Instrumental to the new sound was Chess Records, founded by two Polish Jewish immigrants, Leonard and Phil Chess (strangely, Phil is missing from the film). Adrian Brody plays a determined Leonard Chess, who starts out with a South Side nightclub and eventually realizes that his acts don't have a record label. Eventually he opens up a studio and records Muddy Waters, Howlin' Wolf, Little Walter, Etta James, Chuck Berry and a host of other blues and early rock masters. He does all he can to publicize his artists, grouped in the early 1950s under the category "race music," including bribing disc jockey Alan Freed, who was eventually blackballed because of the payola scandals.
Jeffrey Wright's Muddy Waters and Eammon Walker's Howlin' Wolf are natural rivals in terms of both music and women, and they form an interesting character contrast. When Chess gives Waters a Cadillac, the latter gleefully calls him his "white daddy." Wolf, on the other hand, prefers the battered truck that he paid for and makes it clear that all musical decisions regarding his band's recording sessions are to go through him.

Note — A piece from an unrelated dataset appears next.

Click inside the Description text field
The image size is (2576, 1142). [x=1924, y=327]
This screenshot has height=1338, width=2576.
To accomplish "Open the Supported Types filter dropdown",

Playing Etta James, Beyonce Knowles sings outstanding renditions of "At Last" and "I'd Rather Go Blind," all the while battling heroin addiction. Also struggling with substance abuse was influential harmonica player Little Walter, shown in all his volatility by Columbus Short.
By the time Chuck Berry makes his way to the studios, Chess recognizes that, as the Muddy Waters song goes, "The blues had a baby and they called it rock 'n' roll." Mos Def's Chuck Berry is an exuberant performer, but he's also resentful of white artists such as Elvis Presley and The Beach Boys (as in "Surfin' USA") whom he sees as ripping off his musical style while earning more.
The artists gain their true recognition and a surge in their careers during the 1960s from English performers like the Rolling Stones, who acknowledge the influence of the American blues masters. "Cadillac Records" brings their accomplishments to light as well, as it pays fitting tribute to those who were at the forefront of a new electric sound in Chicago.